**What to do**
Render the rows below as a JSON list of strings, with one string per line and no blank lines.

Rows of text and element pointing:
◆ ◆ ◆

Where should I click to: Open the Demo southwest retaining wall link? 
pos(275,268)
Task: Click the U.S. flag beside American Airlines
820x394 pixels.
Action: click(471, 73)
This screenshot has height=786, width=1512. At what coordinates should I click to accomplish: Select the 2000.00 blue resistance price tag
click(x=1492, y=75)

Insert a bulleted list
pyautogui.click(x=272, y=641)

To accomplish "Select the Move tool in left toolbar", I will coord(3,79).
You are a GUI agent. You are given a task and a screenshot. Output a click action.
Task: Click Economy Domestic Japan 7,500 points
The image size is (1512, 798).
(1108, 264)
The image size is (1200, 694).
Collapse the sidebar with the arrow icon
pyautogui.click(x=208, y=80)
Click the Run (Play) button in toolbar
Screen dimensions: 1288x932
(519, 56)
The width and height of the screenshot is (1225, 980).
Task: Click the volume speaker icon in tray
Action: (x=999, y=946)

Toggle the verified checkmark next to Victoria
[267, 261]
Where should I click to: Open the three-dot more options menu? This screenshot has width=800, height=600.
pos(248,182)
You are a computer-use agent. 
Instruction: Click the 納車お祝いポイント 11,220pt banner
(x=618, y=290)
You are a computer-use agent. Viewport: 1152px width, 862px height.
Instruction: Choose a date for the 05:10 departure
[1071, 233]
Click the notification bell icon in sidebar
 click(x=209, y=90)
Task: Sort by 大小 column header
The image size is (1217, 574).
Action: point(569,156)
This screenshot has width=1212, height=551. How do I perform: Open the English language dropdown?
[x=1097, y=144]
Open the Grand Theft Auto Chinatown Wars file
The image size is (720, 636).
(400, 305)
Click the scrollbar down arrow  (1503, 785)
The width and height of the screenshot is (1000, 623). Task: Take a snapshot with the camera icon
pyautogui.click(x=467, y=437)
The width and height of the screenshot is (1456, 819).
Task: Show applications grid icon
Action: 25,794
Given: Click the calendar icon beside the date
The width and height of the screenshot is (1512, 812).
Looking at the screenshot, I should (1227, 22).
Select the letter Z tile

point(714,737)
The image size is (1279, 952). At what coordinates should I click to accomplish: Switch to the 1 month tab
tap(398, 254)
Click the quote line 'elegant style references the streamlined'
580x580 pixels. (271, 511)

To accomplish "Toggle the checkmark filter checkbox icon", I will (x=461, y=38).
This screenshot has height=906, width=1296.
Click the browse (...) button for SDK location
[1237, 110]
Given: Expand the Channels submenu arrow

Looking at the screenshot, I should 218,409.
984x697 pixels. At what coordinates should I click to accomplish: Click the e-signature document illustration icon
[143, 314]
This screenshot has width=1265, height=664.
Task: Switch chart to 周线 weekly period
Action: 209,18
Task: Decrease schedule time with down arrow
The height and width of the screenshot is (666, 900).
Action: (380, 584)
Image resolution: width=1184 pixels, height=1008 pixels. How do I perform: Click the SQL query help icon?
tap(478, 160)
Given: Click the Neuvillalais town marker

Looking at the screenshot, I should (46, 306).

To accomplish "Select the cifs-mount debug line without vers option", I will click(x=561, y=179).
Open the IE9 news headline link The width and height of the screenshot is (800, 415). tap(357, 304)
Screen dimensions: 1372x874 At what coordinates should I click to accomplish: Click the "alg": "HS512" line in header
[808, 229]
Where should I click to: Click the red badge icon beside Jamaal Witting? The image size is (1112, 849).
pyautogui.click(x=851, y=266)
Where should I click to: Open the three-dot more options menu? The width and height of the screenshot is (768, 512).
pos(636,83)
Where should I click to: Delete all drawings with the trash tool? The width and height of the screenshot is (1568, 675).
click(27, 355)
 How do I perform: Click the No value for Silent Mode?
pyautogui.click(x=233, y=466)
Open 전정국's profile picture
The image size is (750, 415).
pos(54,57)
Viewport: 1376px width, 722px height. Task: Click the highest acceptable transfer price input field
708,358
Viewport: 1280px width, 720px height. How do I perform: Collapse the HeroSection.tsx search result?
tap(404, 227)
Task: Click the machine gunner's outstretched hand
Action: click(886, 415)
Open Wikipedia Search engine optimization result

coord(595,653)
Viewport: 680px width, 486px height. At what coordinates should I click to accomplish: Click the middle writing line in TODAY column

◆ ◆ ◆

**Answer to this exercise**
[
  "Where should I click to: Open the Demo southwest retaining wall link? ",
  "pos(275,268)",
  "Task: Click the U.S. flag beside American Airlines",
  "820x394 pixels.",
  "Action: click(471, 73)",
  "This screenshot has height=786, width=1512. At what coordinates should I click to accomplish: Select the 2000.00 blue resistance price tag",
  "click(x=1492, y=75)",
  "Insert a bulleted list",
  "pyautogui.click(x=272, y=641)",
  "To accomplish \"Select the Move tool in left toolbar\", I will coord(3,79).",
  "You are a GUI agent. You are given a task and a screenshot. Output a click action.",
  "Task: Click Economy Domestic Japan 7,500 points",
  "The image size is (1512, 798).",
  "(1108, 264)",
  "The image size is (1200, 694).",
  "Collapse the sidebar with the arrow icon",
  "pyautogui.click(x=208, y=80)",
  "Click the Run (Play) button in toolbar",
  "Screen dimensions: 1288x932",
  "(519, 56)",
  "The width and height of the screenshot is (1225, 980).",
  "Task: Click the volume speaker icon in tray",
  "Action: (x=999, y=946)",
  "Toggle the verified checkmark next to Victoria",
  "[267, 261]",
  "Where should I click to: Open the three-dot more options menu? This screenshot has width=800, height=600.",
  "pos(248,182)",
  "You are a computer-use agent. ",
  "Instruction: Click the 納車お祝いポイント 11,220pt banner",
  "(x=618, y=290)",
  "You are a computer-use agent. Viewport: 1152px width, 862px height.",
  "Instruction: Choose a date for the 05:10 departure",
  "[1071, 233]",
  "Click the notification bell icon in sidebar",
  " click(x=209, y=90)",
  "Task: Sort by 大小 column header",
  "The image size is (1217, 574).",
  "Action: point(569,156)",
  "This screenshot has width=1212, height=551. How do I perform: Open the English language dropdown?",
  "[x=1097, y=144]",
  "Open the Grand Theft Auto Chinatown Wars file",
  "The image size is (720, 636).",
  "(400, 305)",
  "Click the scrollbar down arrow  (1503, 785)",
  "The width and height of the screenshot is (1000, 623). Task: Take a snapshot with the camera icon",
  "pyautogui.click(x=467, y=437)",
  "The width and height of the screenshot is (1456, 819).",
  "Task: Show applications grid icon",
  "Action: 25,794",
  "Given: Click the calendar icon beside the date",
  "The width and height of the screenshot is (1512, 812).",
  "Looking at the screenshot, I should (1227, 22).",
  "Select the letter Z tile",
  "point(714,737)",
  "The image size is (1279, 952). At what coordinates should I click to accomplish: Switch to the 1 month tab",
  "tap(398, 254)",
  "Click the quote line 'elegant style references the streamlined'",
  "580x580 pixels. (271, 511)",
  "To accomplish \"Toggle the checkmark filter checkbox icon\", I will (x=461, y=38).",
  "This screenshot has height=906, width=1296.",
  "Click the browse (...) button for SDK location",
  "[1237, 110]",
  "Given: Expand the Channels submenu arrow",
  "Looking at the screenshot, I should 218,409.",
  "984x697 pixels. At what coordinates should I click to accomplish: Click the e-signature document illustration icon",
  "[143, 314]",
  "This screenshot has width=1265, height=664.",
  "Task: Switch chart to 周线 weekly period",
  "Action: 209,18",
  "Task: Decrease schedule time with down arrow",
  "The height and width of the screenshot is (666, 900).",
  "Action: (380, 584)",
  "Image resolution: width=1184 pixels, height=1008 pixels. How do I perform: Click the SQL query help icon?",
  "tap(478, 160)",
  "Given: Click the Neuvillalais town marker",
  "Looking at the screenshot, I should (46, 306).",
  "To accomplish \"Select the cifs-mount debug line without vers option\", I will click(x=561, y=179).",
  "Open the IE9 news headline link The width and height of the screenshot is (800, 415). tap(357, 304)",
  "Screen dimensions: 1372x874 At what coordinates should I click to accomplish: Click the \"alg\": \"HS512\" line in header",
  "[808, 229]",
  "Where should I click to: Click the red badge icon beside Jamaal Witting? The image size is (1112, 849).",
  "pyautogui.click(x=851, y=266)",
  "Where should I click to: Open the three-dot more options menu? The width and height of the screenshot is (768, 512).",
  "pos(636,83)",
  "Where should I click to: Delete all drawings with the trash tool? The width and height of the screenshot is (1568, 675).",
  "click(27, 355)",
  " How do I perform: Click the No value for Silent Mode?",
  "pyautogui.click(x=233, y=466)",
  "Open 전정국's profile picture",
  "The image size is (750, 415).",
  "pos(54,57)",
  "Viewport: 1376px width, 722px height. Task: Click the highest acceptable transfer price input field",
  "708,358",
  "Viewport: 1280px width, 720px height. How do I perform: Collapse the HeroSection.tsx search result?",
  "tap(404, 227)",
  "Task: Click the machine gunner's outstretched hand",
  "Action: click(886, 415)",
  "Open Wikipedia Search engine optimization result",
  "coord(595,653)",
  "Viewport: 680px width, 486px height. At what coordinates should I click to accomplish: Click the middle writing line in TODAY column"
]